God has given us another powerful cultural moment for truth in a most unlikely conversion to Christianity. The other moment I’m referring to happened a few years back in the most unlikely conversion to Christianity of Kanye West. In this case actor Shia LaBeouf has become a Christian of the Catholic variety. If you haven’t seen this discussion with Bishop Barron, it’s well worth the time.

A few years back I started listening to testimonies, and it’s been one of the best things I’ve ever done. The creative ways God uses to save his people from their sin is endlessly fascinating to me, and yet more evidence that he is real, and that Christianity is true. Human psychology alone can’t explain it, only God in Christ can.

I was raised Catholic, but when I was 18 became a “born-again” Christian and rejected my Catholic upbringing. For several years in my ignorant youth, I was virulently anti-Catholic, then over time I began to learn about serious Catholics I respected and my attitude toward Catholicism changed. I led my younger cousin to Christ, who had also been a nominal Catholic, but years later he went back to his Catholicism.
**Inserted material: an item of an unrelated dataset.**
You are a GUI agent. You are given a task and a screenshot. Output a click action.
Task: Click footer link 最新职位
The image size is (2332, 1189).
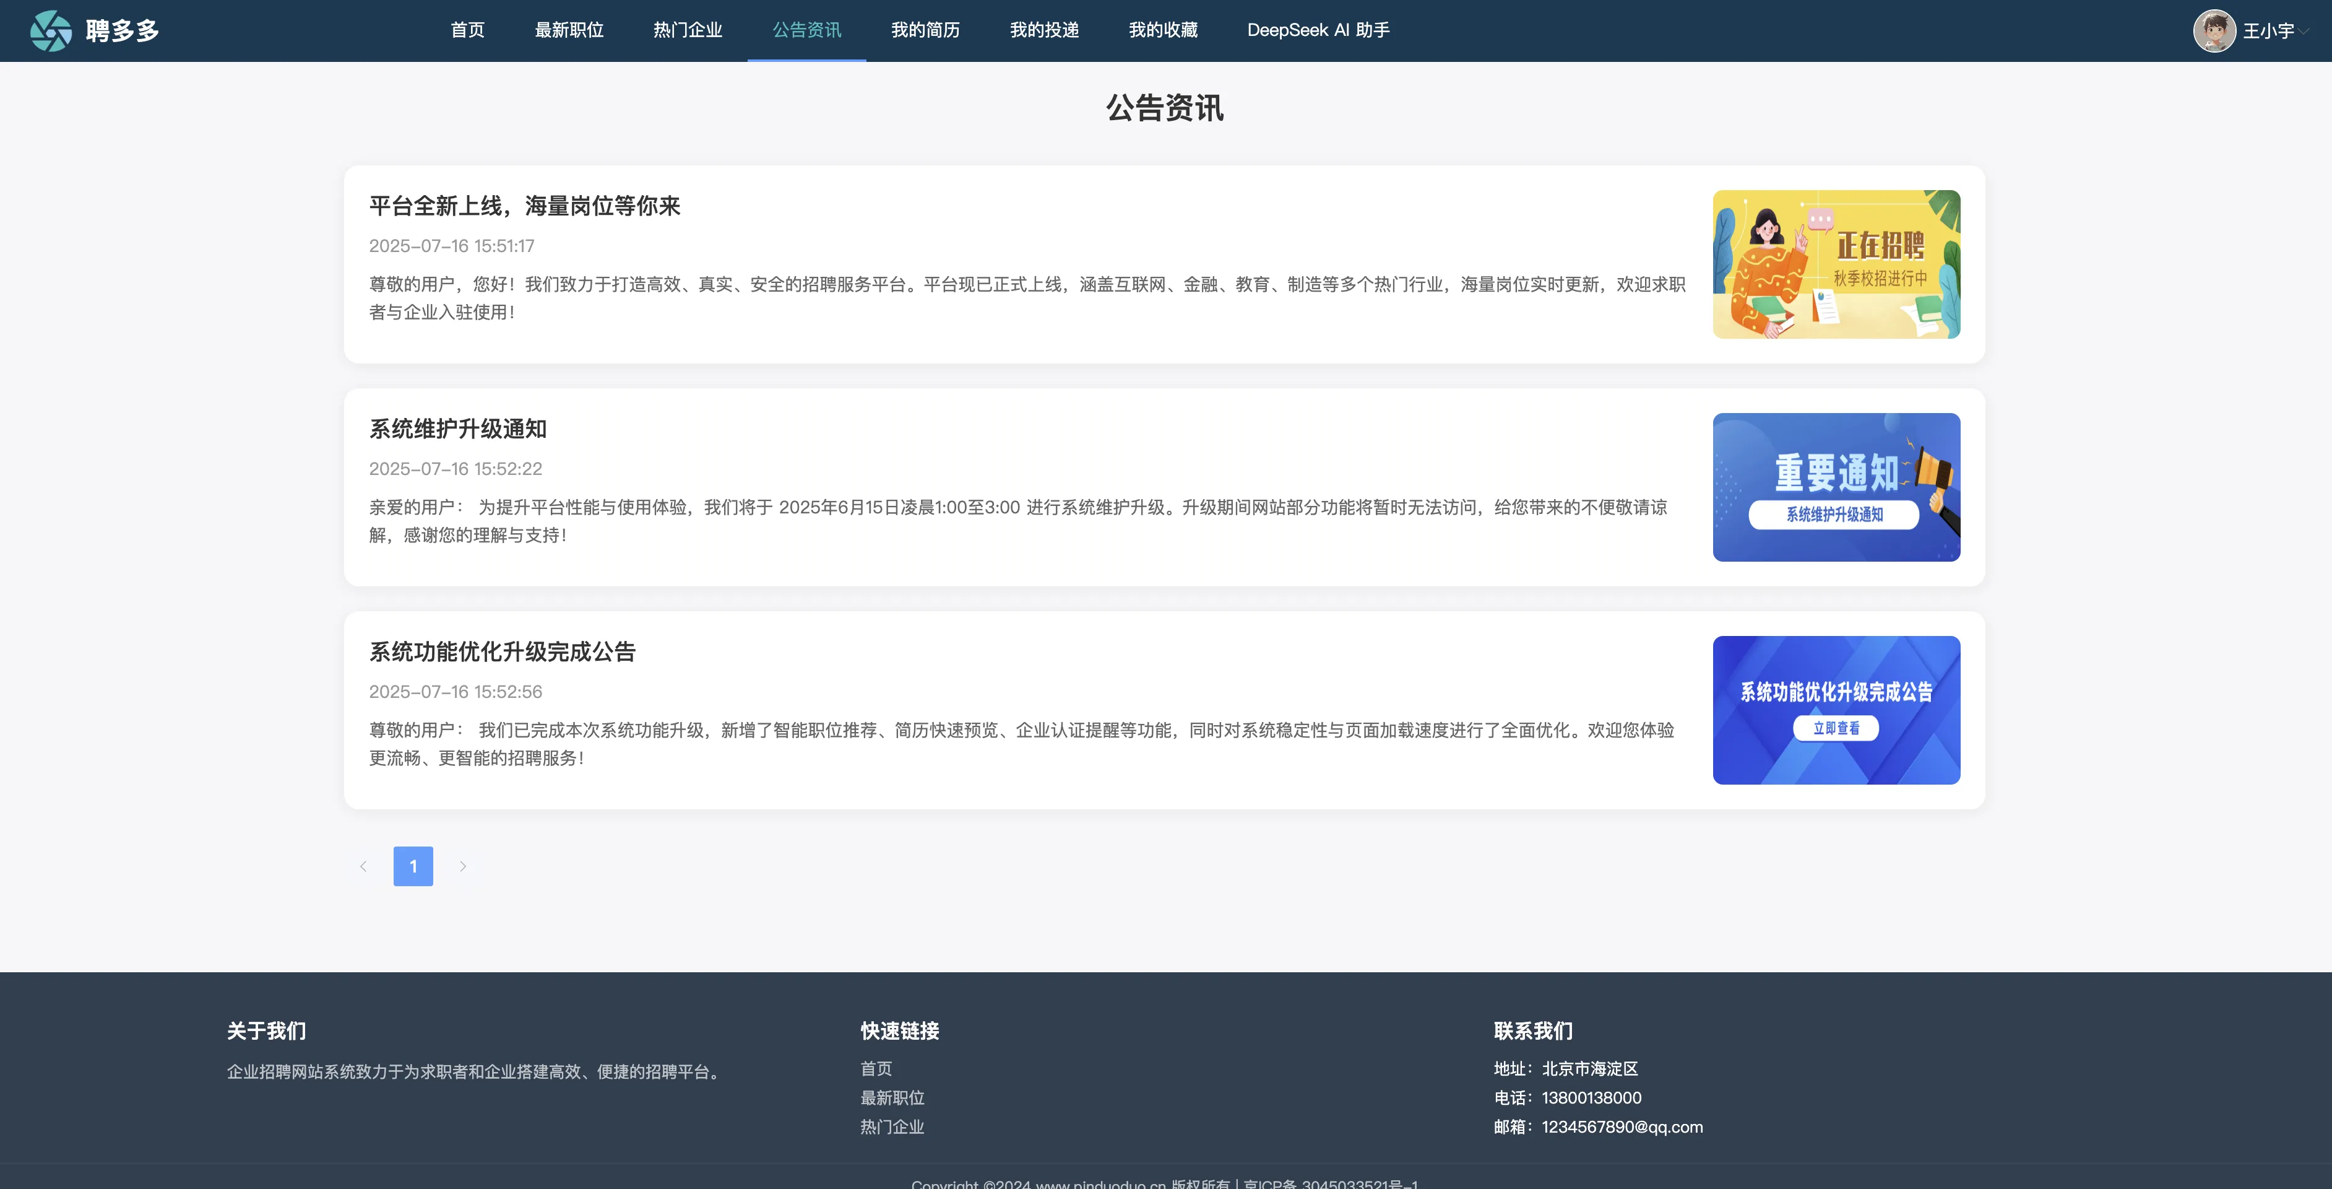(892, 1098)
He tried to convince me that Rome was the true church, but while open to listening to him, his arguments were never persuasive. However, I know God works through the Catholic church and Christians who embrace it, and this troubled young man is a beautiful example of it.

As I’ve grown older in life and my faith, I’ve realized that God works through people who I may think have the “wrong” theology. In doing this, I don’t think they are any less wrong than I think I’m right, but it just matters less to me than it used to. A passage in Paul’s letter to the Corinthians has become more meaningful to me as I realize how little I really know. In chapter 8 Paul writes:

Now about food sacrificed to idols: We know that “We all possess knowledge.” But knowledge puffs up while love builds up. If anyone thinks he knows something he does not yet know as he ought to know. But whoever loves God is known by God.

There is a lot to unpack here, but Paul gives us a perfect perspective on our knowing, in philosophical terms epistemology. This can be a deep and complex conversation and has taken much time and argument in modern philosophy (from Descartes in the 17th century to today), but put simply we can know things. Verse two is not a call to skepticism, that we can’t know, but a call for epistemological humility. True knowledge is possible, but our knowing is always limited because we are finite creatures. And most importantly, our knowing is not the important part of the equation, but God knowing us. We tend to get that very backward.

So, as a convinced Reformed Christian, aka Calvinist, I can still appreciate this discussion between a new Catholic Christian, and a very knowledgeable Catholic Bishop. God’s sovereign power and amazing creativity in bringing his people to himself, i.e., saving them from their sins (redemption applied he accomplished on the cross), never ceases to amaze me. I think Calvin and his followers got it right, that God’s sovereignty applies to his grace as it does to every other part of his character. When you hear Shia LaBeouf’s conversion story I think you’ll agree.